Zweitens: Der Arabische Frühling war im Kern keine Demokratiebewegung. Die Idee einer „demokratischen Welle“ ist nach Meinung der Autoren eine von außen herangetragene Wunschvorstellung. Eine Demokratisierung hatte für die meisten Protestierenden keine Priorität; ihnen ging es um Gerechtigkeit, Freiheit und Würde. Zwar wurde der Sturz der Regime gefordert, aber in keinem einzigen Land die Einführung einer liberalen Parteiendemokratie. Dies habe auch damit zu tun, dass der Westen das Konzept einer solchen Demokratie immer wieder selektiv zur Durchsetzung seiner Interessen einsetzte. Die autoritären Regime hätten den Westen auch davon überzeugt, dass ihre Form der „gelenkten Demokratie“ die bessere Alternative zur Bedrohung durch den politischen Islam sei. Heute kann man von einem grundsätzlichen Scheitern von Demokratie in der arabischen Welt sprechen.
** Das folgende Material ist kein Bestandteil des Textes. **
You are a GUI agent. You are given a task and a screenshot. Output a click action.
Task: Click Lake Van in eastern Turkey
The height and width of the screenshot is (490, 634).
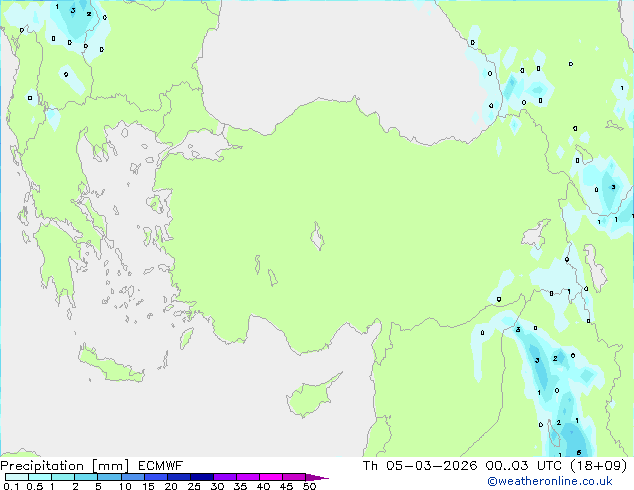[x=536, y=234]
Drittens: Der Arabische Frühling war keine homogene Bewegung. Zwar gab es große Überschneidungen bei den Ursachen der Proteste und den Forderungen der Menschen, aber es existierten von Land zu Land – etwa zwischen Ägypten und den Golfmonarchien – erhebliche Unterschiede, vor allem beim Bildungsgefälle, der sozialen Schichtung, dem Grad der Urbanisierung und Industrialisierung sowie dem innerstaatlichen Wohlstandsgefälle. Aufgrund dieser Differenzen entwickelten sich ganz unterschiedliche Dynamiken aus Protest und Regime-Reaktion.

Viertens: Es droht wohl kein „Islamischer Winter“. Nachdem die Imperien zurückgeschlagen haben und dschihadistische Gewaltakteure zur Offensive übergegangen sind, macht das Wort von einem solchen heraufziehenden Winter die Runde. Doch diese Sichtweise greife zu kurz. Die zunehmende Konfrontation zwischen Sunniten und Schiiten, Muslimbrüdern und Salafisten sowie die Ausrufung des IS-Kalifats hätten den politischen Islam vielmehr in eine schwere Identitätskrise gestürzt, meinen die Autoren der Giga-Studie.

In welche Richtung sich künftig moderate Islamisten entwickeln werden – zum Pluralismus oder zur Radikalität –, sei indes eine der größten Unsicherheiten für die Zukunft der Region.